It may have a good beat and you might be able to dance to it, but a new video attacking a member of the House from Jacksonville is not hitting with either the incumbent or her opponent in the Aug. 20 Primary.
The rap clip comes in just shy of two minutes, with a male vocalist taking issue with Rep. Angie Nixon, her appropriations getting "nixed" and "killed" by line-item vetoes, and her bills not passing generally. The lyrics are interspersed with shots of headlines spotlighting her opposition to Israel's military operation in Gaza and protesting on the House floor.
"You got to go low because you're scared," the rapper claims. "Ain't got no bills because they're all dead."
Nixon, a second-term legislator from Duval County, offered a review of the video sent to us from someone who calls himself "Dave Gillis," blaming it on Primary opponent Brenda Priestly Jackson's campaign, an assertion Priestly Jackson refutes.
Nixon claims a campaign worker of Priestly Jackson's she alleges made the video should "spend more time strategizing and helping her reach voters instead of dropping diss tracks.""
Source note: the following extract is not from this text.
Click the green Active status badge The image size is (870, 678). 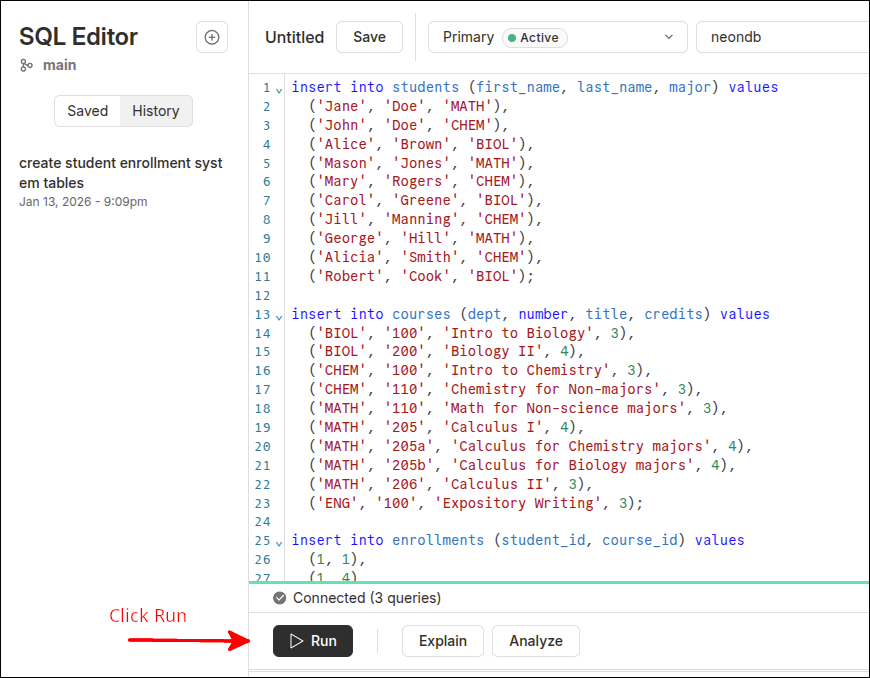534,37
"The fact that corporations and groups like the Florida Chamber are funding the release and distribution of this is an insult to the intelligence of voters. They're making a mockery of the pain caused by Ron DeSantis and others in power," Nixon said Wednesday. "We need true articulation and conversation about policy and constituency services, not wack diss records with half truths and crappy beats."
"BPJ and her team ... it's evident #TheyNotLikeUs," Nixon added. "We are actually doing the work. Not just during election season. And as the piss poor rapper stated on this horribly produced record, their campaign should be prepared to get Nix'd August 20th. I don't have time for games. I'm actually working."
Priestly Jackson says the video is "unfortunate."
"It's not authorized by my campaign and I didn't release or request it. I'm running on my record AG, not diss tracks and denigrating others," says the former member of the Jacksonville City Council and Duval County School Board.
At this writing, Nixon appears better positioned for the stretch run in the western Duval County district, with roughly $35,000 on hand between her campaign account and her Helping Florida Families Flourish political committee.
Priestly Jackson has roughly $5,000 to spend between her campaign account and her ECO, Priestly Jackson for Neighbors.